Never prepare tea in any type of plastic teapot or mug unless you’re absolutely desperate; plastic does not hold heat well enough to maintain the temperature required to steep tea. And depending on the type of plastic, it may leach out into your tea, causing an odd, “off” taste (or worse). Porcelain, china, and stoneware are the best materials for teapots. Steel, silver, glass, and ceramic teapots are lower on the list. If you want to serve tea from your beautiful silver tea set, steep the tea in another teapot, then decant into the silver pot.

If possible, invest in at least two clay-based teapots of different sizes — perhaps a two-cup and a four-cup to start — and use each one when you want to prepare at least the specific quantity of tea it holds. Don’t use a four-cup teapot, for example, to prepare only two cups of tea; the extra air in the teapot cools the water down too quickly so the tea doesn’t steep properly. Always choose the right size teapot and fill it up. You can always make more, and you can always ice any leftovers. (Or add it to your cooking — we’ll be posting more recipes here for cooking and baking with tea.)

Popover tea cozyAnd don’t forget a nice, thick tea cozy that will keep your teapot — and your tea — warm. Choose a cozy that matches your teapot, your linens, or your mood. A good cozy will keep your tea hot for at least a half hour — plenty of time to finish the potful. But never use a cozy while there are tea leaves in the pot, because they’ll cook and stew, getting very bitter. Steep the tea, then remove all tea leaves before placing the cozy on your teapot.
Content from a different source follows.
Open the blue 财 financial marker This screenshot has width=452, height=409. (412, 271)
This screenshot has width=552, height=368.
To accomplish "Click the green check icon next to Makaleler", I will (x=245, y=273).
Or keep your tea hot with a tea light teapot warmer. These devices, made of decorative metal, china, or glass, hold the teapot over a tea light candle, and cast a lovely glow on your tea table. The flame is just enough to keep your tea hot without singeing the bottom of the teapot. Be sure to remove the empty teapot from the warmer so it doesn’t crack. And do be mindful of the open flame around children and pets.

Asian teapot on trayAs you get more comfortable with different types of teas, you may want to try all kinds of interesting teapots and teacups: Japanese tetsubin or kyusu; Chinese Yixing; gaiwan or ceibei. Maybe a glass teapot, a samovar, or a Russian tea glass. And all different types of teas — not only from India, Taiwan, Japan, and China, but also from Nepal, Republic of Georgia, Kenya, Vietnam, or Korea. Be warned that you may find yourself spending a lot of time (and money!) shopping for new teas and “tea things.”

Once you get “into” fine loose leaf tea you will discover that there is an almost unlimited variety of teas and many, many ways to prepare and drink them. Your journey has just begun, and it will last a lifetime. Enjoy it!

If you have more questions about tea, or would like to chat about tea with other tea lovers, we invite you to join us at Teamail™ This posting is an update of an article originally published in Tea Digest.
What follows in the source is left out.